WASHINGTON (Reuters) – On a crag of rock called Brother’s Point on Scotland’s Isle of Skye, scientists have identified two bustling footprint sites that reveal an abundance of dinosaurs that thrived 170 million years ago including an early member of a celebrated group.
University of Edinburgh scientists Steve Brusatte and Paige dePolo pose at a dinosaur footprint site on the Isle of Skye in Scotland, Britain in a picture released March 11, 2020. University of Edinburgh/Handout via REUTERS.
Researchers on Wednesday said about 50 fossilized footprints making up several different trackways were found at the two sites located a few hundred yards (meters) apart on the scenic promontory that juts into the chilly North Atlantic.
At least three types of dinosaurs left the footprints that amount to a dinosaur parade ground – remnants of a muddy surface on the edge of a brackish lagoon. The tracks date from a time in the middle of the Jurassic Period represented by very few dinosaur fossil discoveries worldwide.
“The tracks are located on flat rocky surfaces near the beach, so they are only exposed at low tide.
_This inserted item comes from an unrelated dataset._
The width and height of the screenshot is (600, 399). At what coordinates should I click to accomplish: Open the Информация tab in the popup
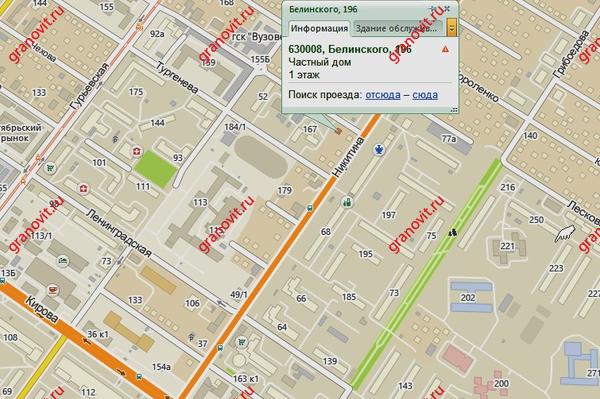319,29
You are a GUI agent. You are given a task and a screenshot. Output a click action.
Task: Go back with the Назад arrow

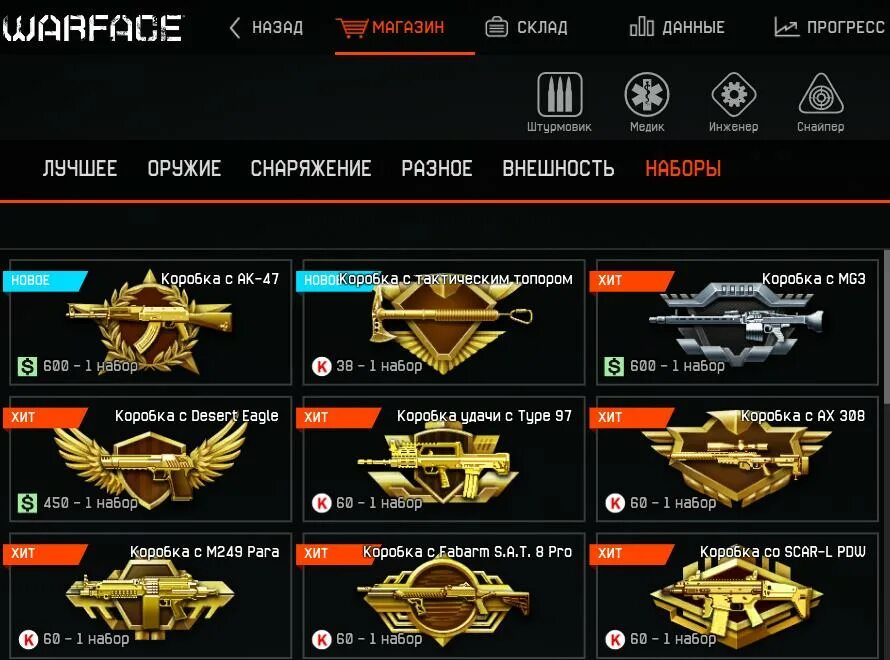pos(234,27)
The tide laps across them, back and forth, every day,” University of Edinburgh paleontologist Steve Brusatte said.
Three-toed footprints with sharp claws appear to have been made by a jeep-sized two-legged carnivorous dinosaur from a group called theropods. Bigger three-toed footprints with blunter toes may have been left by large-bodied two-legged plant-eaters called ornithopods or perhaps by a large theropod.
The most intriguing tracks appear to have been made by an early member of a group of heavily built, four-legged plant-eaters called stegosaurs that boasted large bony plates along the neck and back, and wielded a menacing spiked tail. The most famous member of this group was Stegosaurus, which inhabited western North America about 150 million years ago and reached about 30 feet (9 meters) long.
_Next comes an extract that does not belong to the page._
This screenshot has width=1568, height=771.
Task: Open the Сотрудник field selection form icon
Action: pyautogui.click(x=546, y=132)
The tracks represent some of the oldest evidence anywhere of a stegosaur, according to University of Edinburgh doctoral student Paige dePolo, lead author of the study published in the journal PLOS ONE.
“I suspect this stegosaur was about the size of a cow, which is fairly small for a stegosaur. Whether that’s because it’s a primitive, smaller species or a juvenile of a bigger species, we’re not sure,” added Brusatte, who led the research field team.
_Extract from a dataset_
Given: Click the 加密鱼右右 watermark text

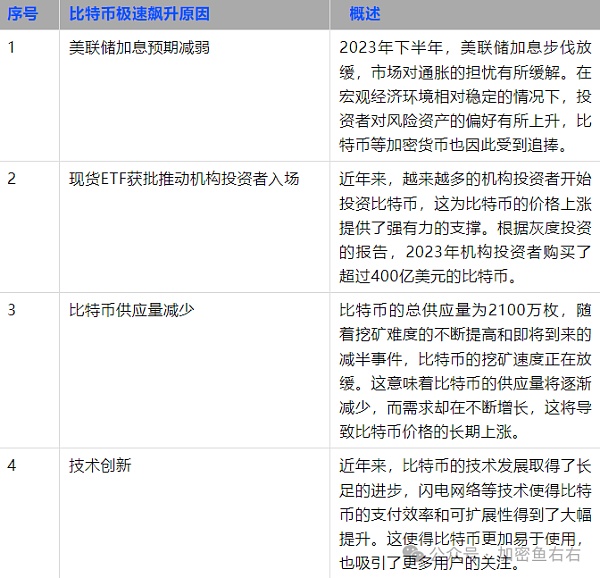Looking at the screenshot, I should pyautogui.click(x=540, y=552).
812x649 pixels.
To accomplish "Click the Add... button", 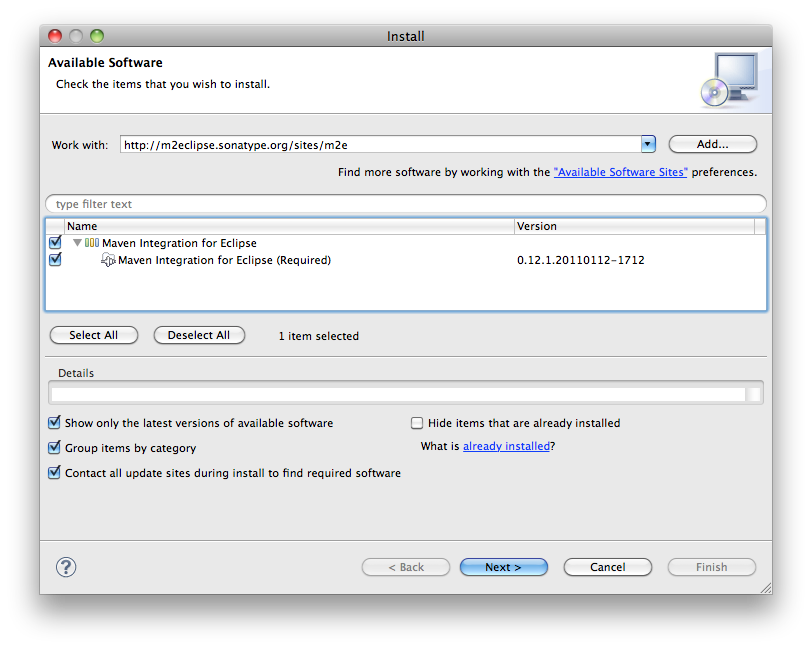I will (712, 144).
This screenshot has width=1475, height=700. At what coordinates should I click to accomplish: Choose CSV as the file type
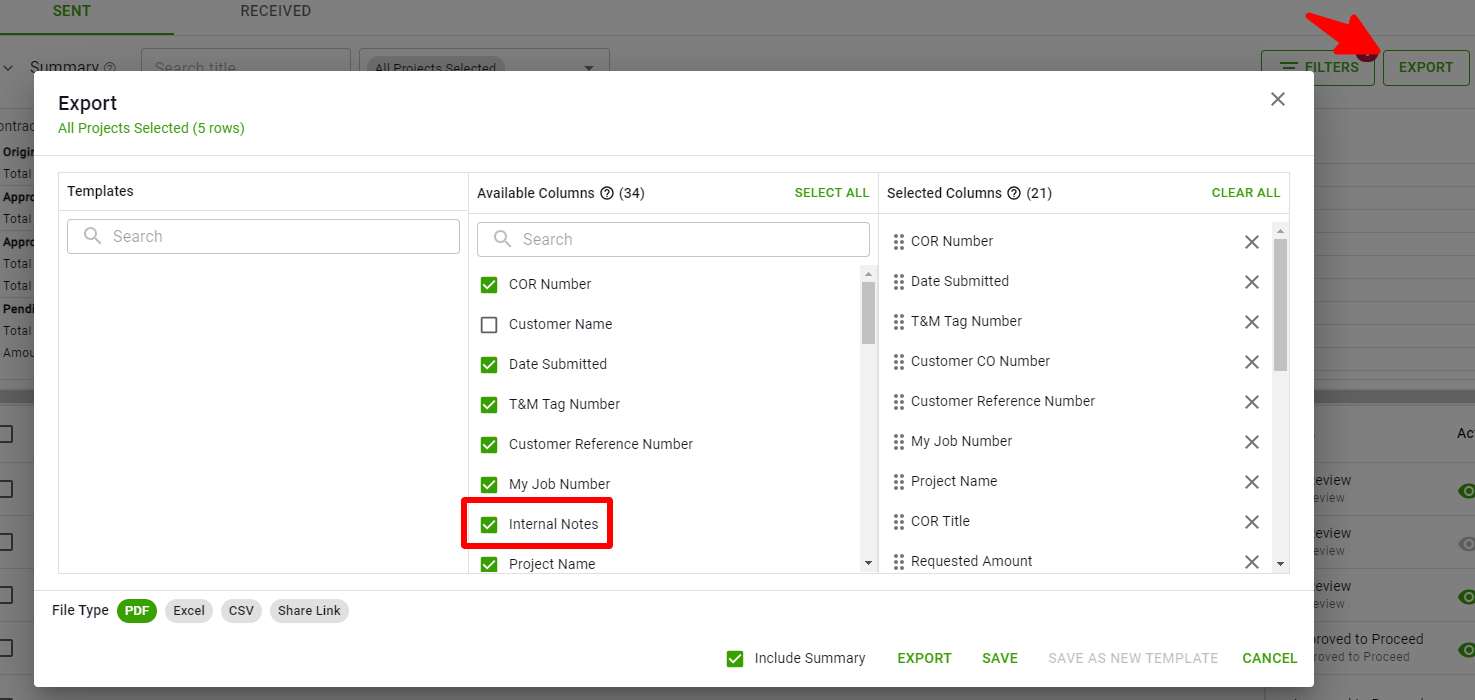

Previously discovered Isle of Skye footprints were made by large four-legged plant-eaters with long necks, long tails and pillar-like legs called sauropods.
“Skye has emerged as one of the most important windows into Jurassic dinosaur evolution. We know that dinosaurs were diversifying with a frenzy in the Middle Jurassic, but there are few fossil sites of this age anywhere in the world,” Brusatte added. “This is a snapshot at the beginning of the era of dinosaur dominance, the dinosaur empire.”